[Start of Attachment]
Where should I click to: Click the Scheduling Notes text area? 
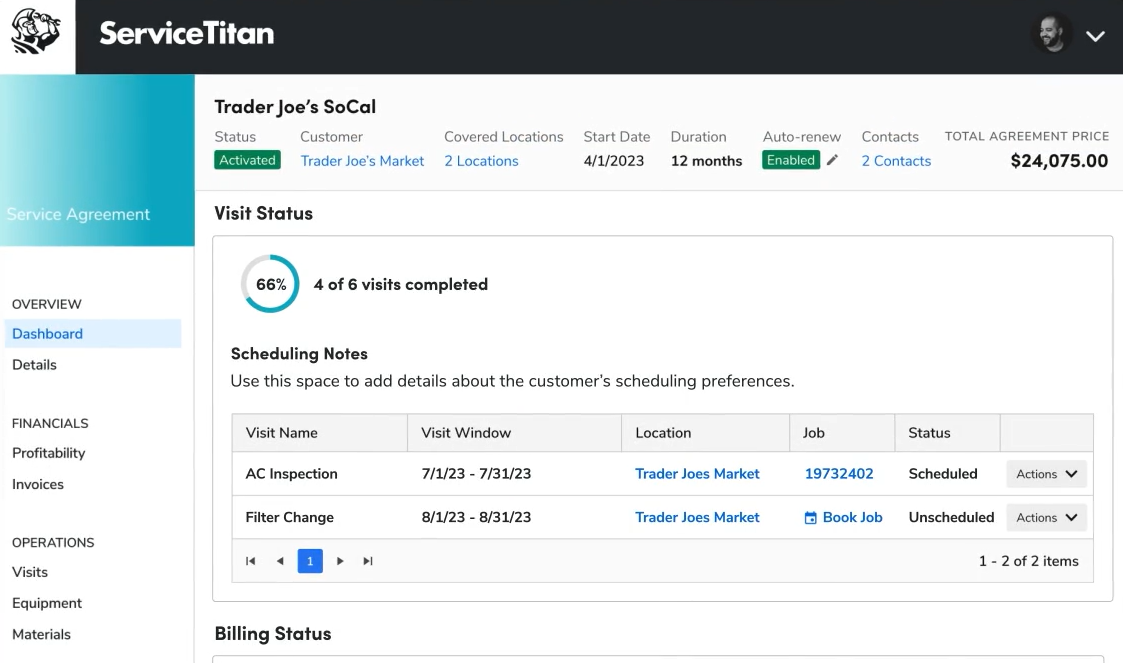click(x=512, y=381)
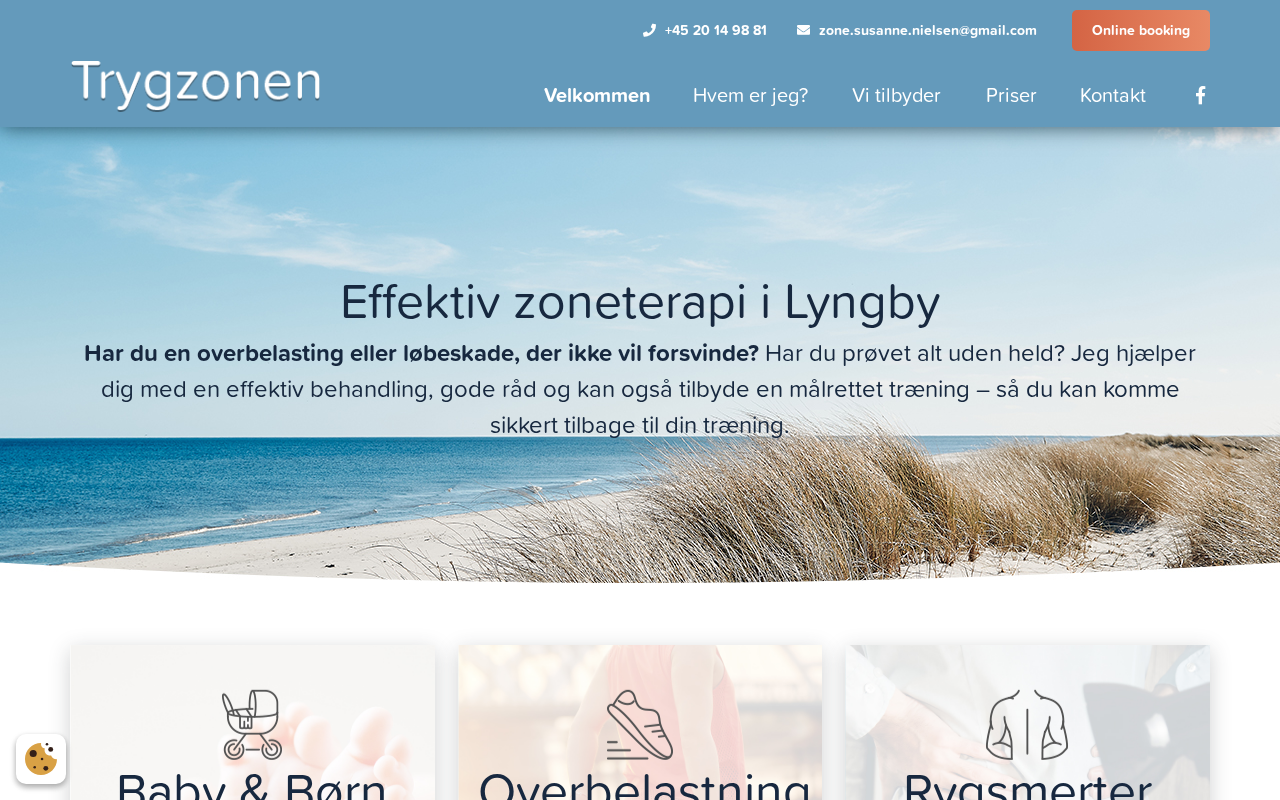Select the baby stroller icon
This screenshot has height=800, width=1280.
(252, 725)
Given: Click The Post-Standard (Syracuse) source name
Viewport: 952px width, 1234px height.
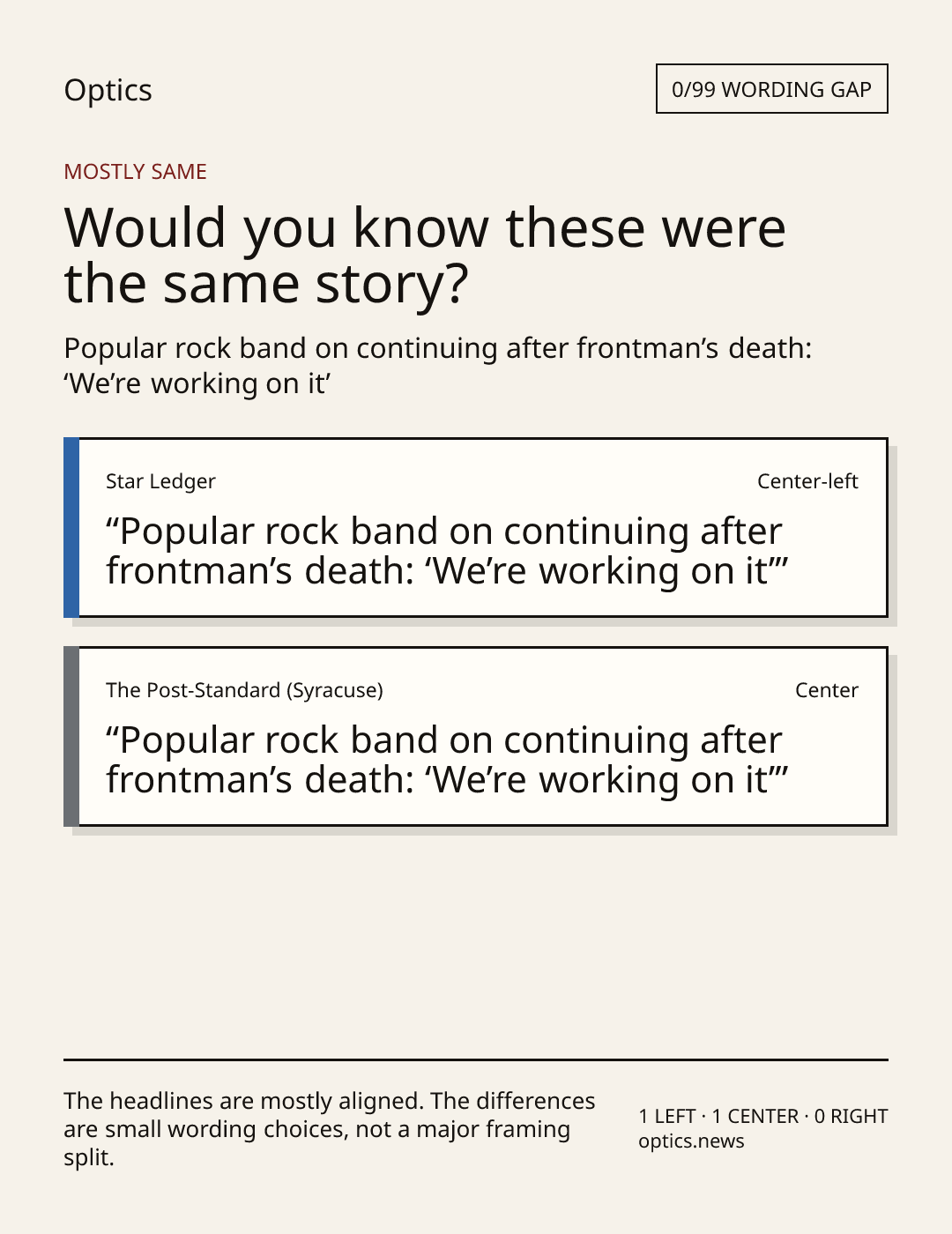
[End of Attachment]
What is needed is an exact copy of the entries, without any images.

Task result:
Where should I click to: Click the Scheduling Notes text area? 
click(x=512, y=381)
Select the baby stroller icon
This screenshot has height=800, width=1280.
(252, 725)
Given: Click The Post-Standard (Syracuse) source name
Viewport: 952px width, 1234px height.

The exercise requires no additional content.